The maker of PCBs is identified in the complaint as “Old Monsanto,” which was spun off into three different corporations in a series of transactions beginning in 1997 – the three defendants.
In 1979, the manufacture of PCBs was outlawed. A year earlier, the same had occurred to lead paint.
The PCB defendants are attempting to pick apart the cities’ public nuisance claim.
“Public nuisance damage claims require municipalities to have a property interest in the property injuriously affected by the nuisance (here, the Bay),” the motion to dismiss says.
“The Cities do not, and cannot, allege a property interest to the entire Bay… The Cities do not own San Francisco Bay and, in fact, they have never taken the position in litigation that they have standing to bring a public nuisance claim regarding the Bay.”
Authority of the bay belongs to the state of California, the motion says.
Another argument made in the motion is that the cities can’t show these three defendants caused a public nuisance in the bay – “Liability cannot attach based on Old Monsanto’s mere manufacture of PCBs,” it says.

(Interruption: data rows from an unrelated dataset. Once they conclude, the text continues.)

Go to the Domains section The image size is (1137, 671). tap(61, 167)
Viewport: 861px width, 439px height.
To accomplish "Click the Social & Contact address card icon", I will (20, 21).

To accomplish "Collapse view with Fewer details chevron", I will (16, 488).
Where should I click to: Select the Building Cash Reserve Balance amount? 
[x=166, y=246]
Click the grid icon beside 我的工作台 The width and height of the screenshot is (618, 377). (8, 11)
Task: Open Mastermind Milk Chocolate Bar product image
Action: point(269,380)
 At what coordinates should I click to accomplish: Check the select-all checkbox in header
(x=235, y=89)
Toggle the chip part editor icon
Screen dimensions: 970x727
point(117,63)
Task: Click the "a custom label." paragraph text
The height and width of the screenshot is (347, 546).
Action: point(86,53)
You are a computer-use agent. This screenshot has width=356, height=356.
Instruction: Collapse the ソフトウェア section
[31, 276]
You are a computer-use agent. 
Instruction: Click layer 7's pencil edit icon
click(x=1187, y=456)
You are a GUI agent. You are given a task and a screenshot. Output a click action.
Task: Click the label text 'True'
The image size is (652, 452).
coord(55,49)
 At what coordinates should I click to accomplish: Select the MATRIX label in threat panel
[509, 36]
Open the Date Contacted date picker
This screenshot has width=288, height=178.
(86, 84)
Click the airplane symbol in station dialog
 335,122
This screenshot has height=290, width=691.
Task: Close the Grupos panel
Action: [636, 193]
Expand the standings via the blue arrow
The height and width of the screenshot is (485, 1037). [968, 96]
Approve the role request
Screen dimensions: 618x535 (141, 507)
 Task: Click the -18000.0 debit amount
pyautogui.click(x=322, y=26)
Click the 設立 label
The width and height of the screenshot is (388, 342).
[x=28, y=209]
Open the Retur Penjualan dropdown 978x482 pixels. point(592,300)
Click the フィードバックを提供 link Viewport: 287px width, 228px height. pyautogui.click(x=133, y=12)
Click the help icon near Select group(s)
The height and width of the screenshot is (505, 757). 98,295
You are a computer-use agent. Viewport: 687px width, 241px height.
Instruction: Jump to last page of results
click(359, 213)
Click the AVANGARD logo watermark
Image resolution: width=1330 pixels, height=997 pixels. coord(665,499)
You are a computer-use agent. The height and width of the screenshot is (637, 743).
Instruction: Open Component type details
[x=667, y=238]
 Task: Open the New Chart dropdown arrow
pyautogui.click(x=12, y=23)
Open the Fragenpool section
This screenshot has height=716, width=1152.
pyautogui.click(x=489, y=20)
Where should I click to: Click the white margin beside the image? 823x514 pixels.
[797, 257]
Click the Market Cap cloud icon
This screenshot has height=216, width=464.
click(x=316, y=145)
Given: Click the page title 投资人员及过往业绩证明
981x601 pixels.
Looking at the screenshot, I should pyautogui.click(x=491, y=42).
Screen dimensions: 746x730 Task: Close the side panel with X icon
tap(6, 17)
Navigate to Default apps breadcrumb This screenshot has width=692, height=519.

“Instead of alleging facts showing Old Monsanto actively caused the alleged public nuisance in San Francisco Bay (which the Cities cannot do here), the Cities rely on bare and circular conclusions that ‘(Old) Monsanto’s conduct was a substantial factor in causing the harm to the Plaintiff,’ (i.e. increased permit costs) because four to eight decades ago Old Monsanto ‘manufactured, distributed, marketed and promoted PCBs in a manner that created or participated in creating a public nuisance,’” the motion says.
“In doing so, the Cities promote a theory of causation-free public nuisance grossly out of step with the governing authorities that, if accepted, threatens to create a ‘super tort’ never before recognized in California or elsewhere.”
The defendants make several other arguments, including:
-Placing a useful product in the stream of commerce does not trigger public nuisance liability under California law;
-The lead paint decision actually favors the PCB defendants because certain claims made by the counties and municipalities that are relevant to the PCB case were dismissed;
-The cities are seeking to improperly expand the public nuisance doctrine to circumvent products liability laws; and
-Permit-related compliance costs are not recoverable under public nuisance.
“Shifting a municipality’s cost of implementing pollution controls from the actual dischargers to product manufacturers is a nonsensical form of ‘back door’ regulation that runs contrary to existing statutory and common law frameworks, and would require an extraordinary expansion of public nuisance law,” the motion says.
Judge Edward J. Davila, of the federal court in San Jose, is handling the consolidated cases of San Jose, Oakland and Berkeley. His colleague in San Diego, Judge William Hayes, recently held oral arguments concerning the motion to dismiss in the City of San Diego’s case.
In that case, San Diego and co-plaintiff San Diego Unified Port District responded to the motion to dismiss by insisting that they had adequately alleged public nuisance.
“In California, the law of public nuisance is not so narrow – for good reason – and the Court need not and should not allow Monsanto to duck its responsibility,” their response says. “In California, manufacturers like Monsanto, which promote a product and uses knowing they will result in a public nuisance, are held liable.
“Under California precedent, the Port District has asserted viable claims for public nuisance because Monsanto marketed its products for use in a manner that Monsanto knew would create a public nuisance. Moreover, Monsanto’s own testimony indicates that it directed at least some of its customers to discard PCBs in a way that Monsanto knew would cause contamination.”
The Houston firm Jackson Gilmour & Dobbs submitted that response brief for the Port District. Baron & Budd and Gomez Trial Attorneys appear as attorneys for both plaintiffs.
The Baron and Gomez firms are also representing the Town of Westport, Mass., in a similar case. An amended complaint was filed in May. The court dismissed some of Westport’s claims in a March 2015 order, including the public nuisance claim.